A 112-year-old building that held the Classic Coin and Jewelry store in downtown Chattanooga for decades is seeing a restoration aimed at bringing back the shine to the historic three-story brick structure.
"It's a labor of love," said Lawrence Dossche of KRE Development in an interview at the 109 E. Seventh St. building on Monday.
Workers already have torn away the metal cladding that had hidden the original exterior for many years.
Dossche said the $3 million project is expected to be ready early next year and offer both retail and office space to potential users of the vacant 9,700-square-foot building near the Hamilton County Courthouse.
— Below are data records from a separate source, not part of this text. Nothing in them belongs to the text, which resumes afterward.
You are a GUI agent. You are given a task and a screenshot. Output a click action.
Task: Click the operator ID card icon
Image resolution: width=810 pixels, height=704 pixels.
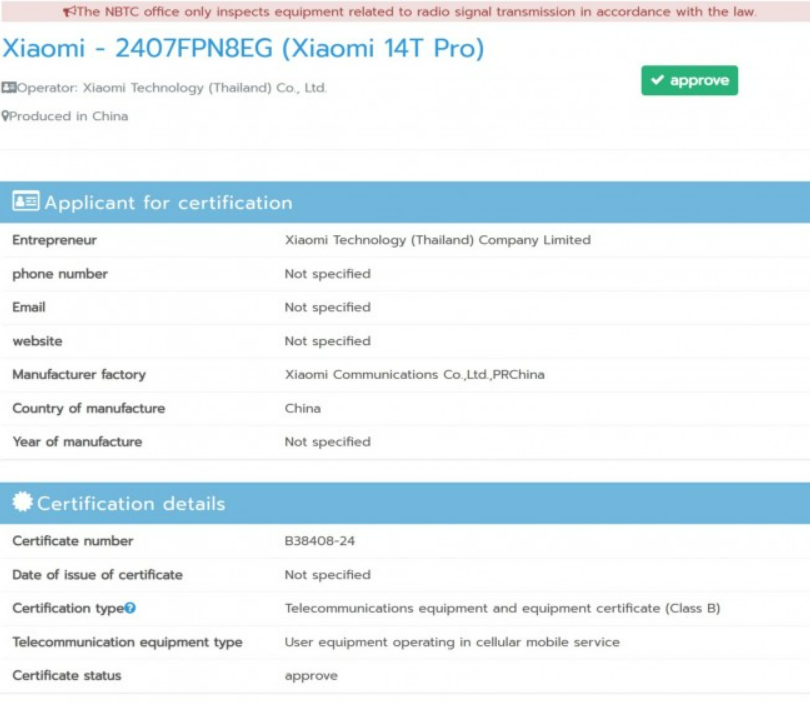coord(9,87)
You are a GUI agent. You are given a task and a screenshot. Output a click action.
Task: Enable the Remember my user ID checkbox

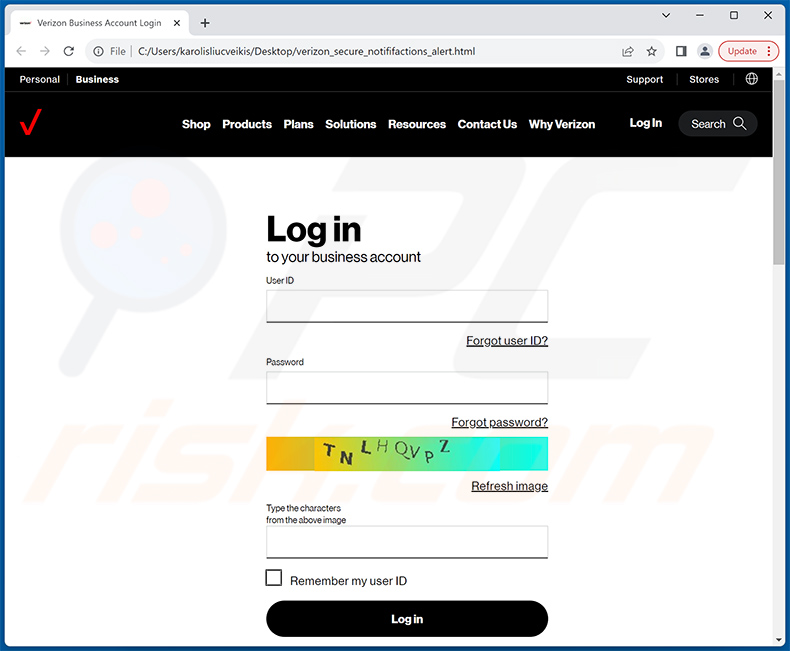tap(274, 578)
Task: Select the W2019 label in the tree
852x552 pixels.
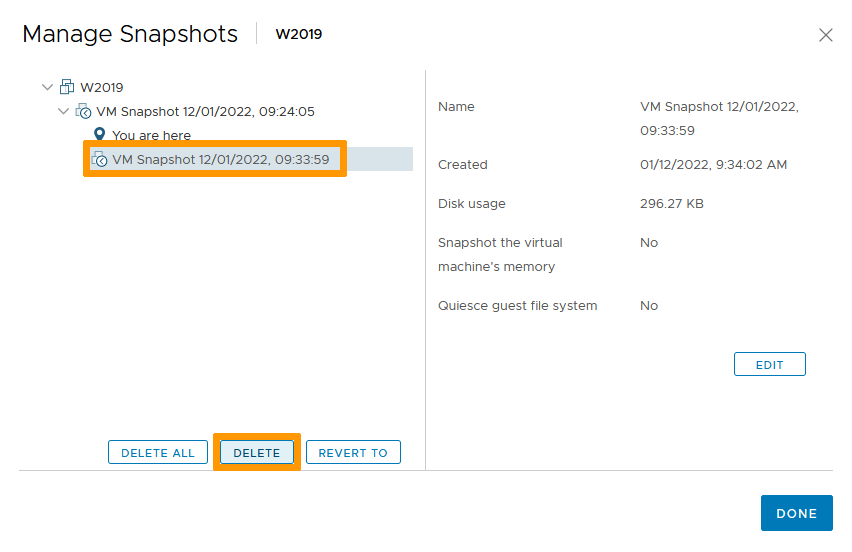Action: coord(102,87)
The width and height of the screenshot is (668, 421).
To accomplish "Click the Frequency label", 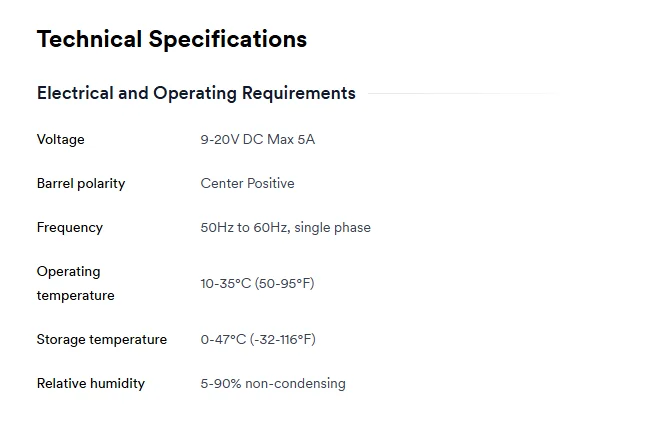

Inside is a large vault, which the developer plans to keep, where collectibles were stored. Dossche said he found old baseball cards and records in the vault that's located on the first floor and is anchored into the basement.
He said he has worked to put the building on the National Register of Historic Places.
"I went the historic route," said Dossche, who was formerly employed for an architectural firm and moved from New York City to Chattanooga during the coronavirus pandemic. KRE bought the building in 2019.
Justin Dumsday, managing partner for River Street Architecture, said at the site that a search revealed the building held a lot of businesses over the years.
He said those included a shoe store, the collectibles business and the Club Fiesta, which at one time claimed to have the South's longest bar.
The second and third-floor exterior windows have been restored to their 7-foot-high size, taking 10 months for them to arrive for installation, Dumsday said.
Dropped ceilings inside were removed to show those made of vintage tin on two of the floors, he said. A tin ceiling fitting with the historic nature of the building was placed in the top floor. Ceiling heights measuring from original wood floors range from 16 feet on the first level to 10 feet, 6 inches on the third.
Dossche said the structure could hold three separate tenants or one large venture. Proximity to the courthouse and the courts building could make it right for law offices, he said. Or the developer said he foresees "a young company" moving into the space.
"We're creating unique space with a lot of character," Dossche said about the building undergoing renovation by Construction Consultants.
He said the building could hold people who've been working out of their houses but now need offices.
"I thought about residential, but I thought it was a good opportunity for business," Dossche said.
Dumsday said the building also will offer outdoor patio space and balconies on the rear upper levels.
"It kind of has a West Side Story feel, kind of New York back alley," he said.
Dossche said plans are to seek Leadership in Energy and Environmental Design status, probably coming in with a silver certification.
"I really wanted to make a splash," he said.